Through the operation to clone Adam, Richard had secretly mixed Adam's DNA with that of Zachary's (as the fire damaged Zachary's DNA to the point at which it could not be cloned without the assistance of other living cells), with the hope of bringing his own son back to life, then kidnapping him. The operation did not yield a complete success.

After arguing with Richard and learning what has caused Adam's erratic behavior, Paul races home. He finds Adam and Jessie in the shed in the woods. He has arrived in time to stop Adam (with Zachary's personality in control) from killing Jessie with a hammer in nearly the same way as Zachary had killed his mother. Adam's personality manages to regain control, and everything seems to be okay.

In an attempt to shake the psychological transitions from Adam to Zachary, the Duncans escape from Richard and move to a different neighborhood. All seems well. Adam is friendly and happy, but as he is alone in his room, Adam hears a noise in the closet. When he opens the closet door, a slightly burnt and decayed arm wearing Zachary’s jersey reaches out of the darkness and pulls Adam in. Paul returns to check on Adam and looks in the closet, but he does not see anyone. Adam appears from behind and shocks Paul by touching him, indicating that Zachary has regained control.

==Cast==
- Greg Kinnear as Paul Duncan
- Rebecca Romijn as Jessie Duncan
- Robert De Niro as Richard Wells
- Cameron Bright as Adam Duncan
- Janet Bailey as Cora Williams
- Christopher Britton as Dr. Lieber
- Jake Simons as Dan Sandler
- Elle Downs as Clara Sandler
- Zoie Palmer as Susan Pierce
- Devon Bostick as Zachary Clark Wells
- Munro Chambers as Max Shaw

==Production==
In October 2001, it was announced that Nick Hamm had been hired to direct Godsend. In September 2002, Robert De Niro was cast.

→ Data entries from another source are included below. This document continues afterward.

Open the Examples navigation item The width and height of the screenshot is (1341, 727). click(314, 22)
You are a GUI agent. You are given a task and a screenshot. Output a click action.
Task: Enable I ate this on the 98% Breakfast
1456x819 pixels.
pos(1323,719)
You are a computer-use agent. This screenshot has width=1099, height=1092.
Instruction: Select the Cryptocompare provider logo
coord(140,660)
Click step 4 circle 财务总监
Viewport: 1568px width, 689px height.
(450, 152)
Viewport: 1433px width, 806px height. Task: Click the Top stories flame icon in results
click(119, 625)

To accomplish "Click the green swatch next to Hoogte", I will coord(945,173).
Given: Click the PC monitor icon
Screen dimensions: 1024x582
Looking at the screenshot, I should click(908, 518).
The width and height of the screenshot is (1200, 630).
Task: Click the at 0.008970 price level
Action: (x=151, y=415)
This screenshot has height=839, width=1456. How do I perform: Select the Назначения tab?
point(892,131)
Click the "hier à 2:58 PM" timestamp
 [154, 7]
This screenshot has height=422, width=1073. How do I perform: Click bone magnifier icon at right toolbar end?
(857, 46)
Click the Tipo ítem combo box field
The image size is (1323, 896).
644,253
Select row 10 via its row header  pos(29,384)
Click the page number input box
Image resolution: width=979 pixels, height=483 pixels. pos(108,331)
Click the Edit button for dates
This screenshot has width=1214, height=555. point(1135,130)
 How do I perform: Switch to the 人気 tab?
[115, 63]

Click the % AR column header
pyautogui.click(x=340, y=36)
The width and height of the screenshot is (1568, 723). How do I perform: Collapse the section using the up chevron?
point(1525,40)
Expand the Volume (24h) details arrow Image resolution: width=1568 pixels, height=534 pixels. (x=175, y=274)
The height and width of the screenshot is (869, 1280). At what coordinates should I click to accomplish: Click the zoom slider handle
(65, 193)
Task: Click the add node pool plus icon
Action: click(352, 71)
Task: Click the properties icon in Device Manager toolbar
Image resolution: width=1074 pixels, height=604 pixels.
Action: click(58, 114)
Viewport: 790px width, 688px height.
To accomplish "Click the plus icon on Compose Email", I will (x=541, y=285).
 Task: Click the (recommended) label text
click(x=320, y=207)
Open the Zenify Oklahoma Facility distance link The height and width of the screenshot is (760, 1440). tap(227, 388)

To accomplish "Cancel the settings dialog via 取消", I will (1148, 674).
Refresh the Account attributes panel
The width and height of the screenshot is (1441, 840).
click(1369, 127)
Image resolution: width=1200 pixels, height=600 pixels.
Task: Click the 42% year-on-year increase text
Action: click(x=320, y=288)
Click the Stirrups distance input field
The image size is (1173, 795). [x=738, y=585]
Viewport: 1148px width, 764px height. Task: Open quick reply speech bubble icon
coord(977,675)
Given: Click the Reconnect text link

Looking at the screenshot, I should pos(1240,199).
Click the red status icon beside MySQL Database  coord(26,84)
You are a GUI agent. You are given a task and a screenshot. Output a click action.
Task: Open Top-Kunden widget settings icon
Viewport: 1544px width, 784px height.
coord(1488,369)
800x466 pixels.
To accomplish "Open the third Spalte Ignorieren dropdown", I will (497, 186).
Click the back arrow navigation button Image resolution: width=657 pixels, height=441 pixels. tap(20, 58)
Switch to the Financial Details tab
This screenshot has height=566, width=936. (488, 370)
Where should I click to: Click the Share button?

The filmmakers included a scene from the 1977 Robert Wise film Audrey Rose, a film with a similar plot. This scene was included in one of the night terrors.

===Marketing===
As a part of the film's promotional campaign, Lions Gate set up a website for the fictional Godsend Institute in the film, which claimed to be able to resurrect the dead. Lions Gate changed the website to inform people that it was only an advertisement, due to the large number of inquiries asking if they really resurrect dead family members.

==Reception==

===Critical response===
The film was poorly received by critics, receiving 3%, based on 136 reviews on Rotten Tomatoes, and is noted for implausible plot devices. Metacritic gave the film 24%, based on 32 reviews by select critics, judging that it has received "generally unfavorable" reviews. Audiences polled by CinemaScore gave the film an average grade of "D+" on an A+ to F scale.

Roger Ebert of the Chicago Sun-Times awarded the film two stars out of four.

Independent critic Leonard Maltin awarded the film two-and-a-half stars.

===Box office===
The film made $6,800,617 in its opening weekend, ranking fourth. It went on to earn $14,379,751 domestically and $30,114,487 worldwide, against a budget of $25 million.